Serpentine Pavilion 2020 designed by Counterspace, Design Render, Exterior View © Counterspace

London’s Serpentine Galleries has announced it will postpone its 2020 summer pavilion by Counterspace until next year because of lockdown.

It will be the first time in 20 years that the gallery has not held its annual event, which invites an international practice to build an experimental pavilion in the gallery’s Kensington Gardens grounds – the architects’ first UK project.

Amina Kaskar, Sumayya Vally & Sarah de Villiers of Counterspace.
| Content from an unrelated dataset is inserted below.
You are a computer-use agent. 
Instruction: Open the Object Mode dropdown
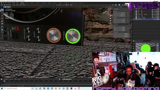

Photographed by Justice Mukheli in Johannesburg, 2020 © Counterspace

South African practice Counterspace will still build its pavilion, whose designs were revealed earlier this year. However, the timeline has been ‘extended into a two-year commission,’ the Serpentine said in a statement on its website, as it has been impossible to build the structure because of COVID-19 shutdowns.

Architect and Serpentines trustee David Adjaye explained: ‘The global Covid-19 crisis has changed the immediate context. Rather than rush to execute Counterspace’s stellar design as soon as it is safe to do so, the Serpentine has chosen to accept the slowness reshaping society today and utilise it to develop a deeper relationship with the architects.’

The Serpentine Pavilion’s new opening dates have not yet been announced.